■ **PROVIDED DATA**:
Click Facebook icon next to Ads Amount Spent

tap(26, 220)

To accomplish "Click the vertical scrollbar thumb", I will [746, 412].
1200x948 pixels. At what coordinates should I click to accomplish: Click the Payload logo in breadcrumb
* * *
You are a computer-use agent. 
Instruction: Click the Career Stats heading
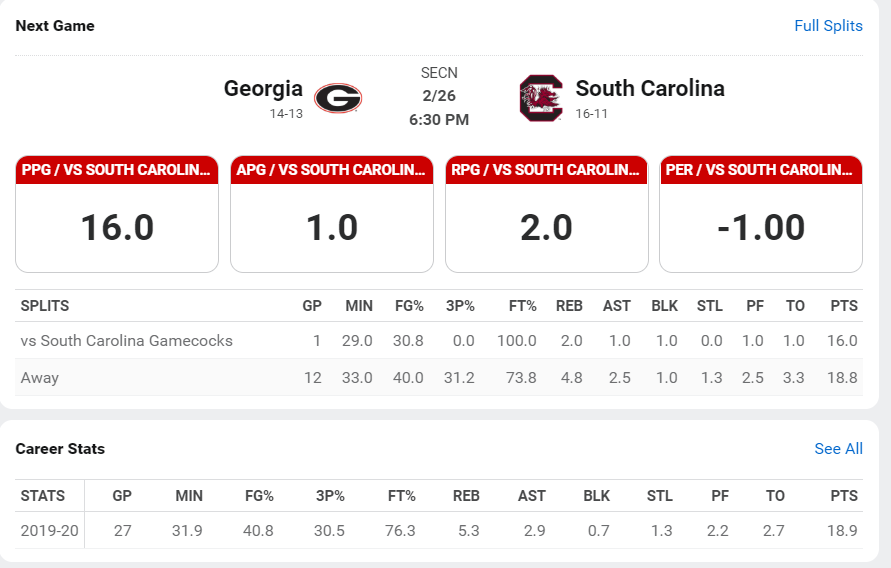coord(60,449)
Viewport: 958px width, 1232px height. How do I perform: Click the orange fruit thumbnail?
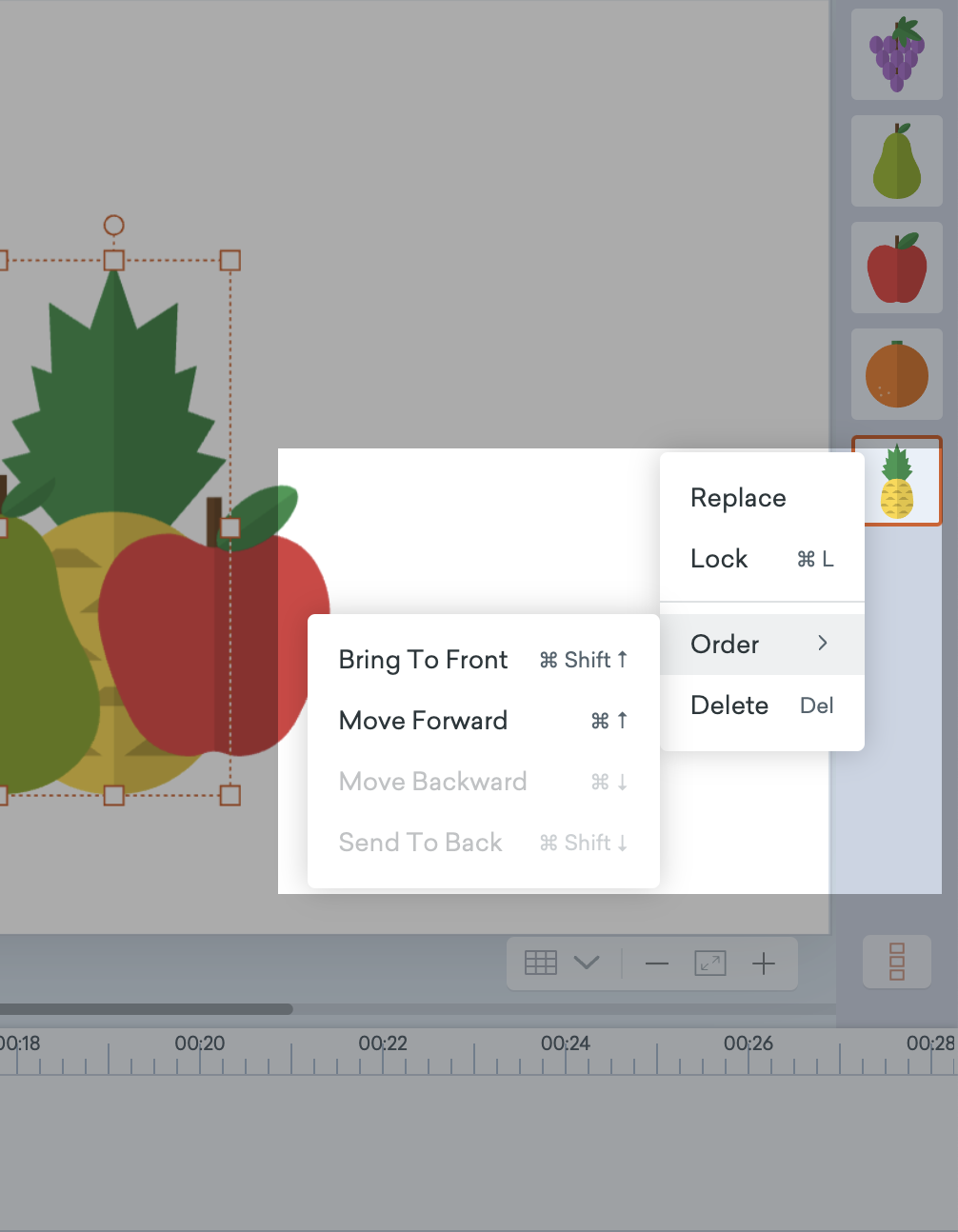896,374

■ **WORK INSTRUCTION**:
Check each line of the records for "accomplish" and copy the ones that contain it.

■ **SOLUTION TO THIS PROBLEM**:
To accomplish "Click the vertical scrollbar thumb", I will [746, 412].
1200x948 pixels. At what coordinates should I click to accomplish: Click the Payload logo in breadcrumb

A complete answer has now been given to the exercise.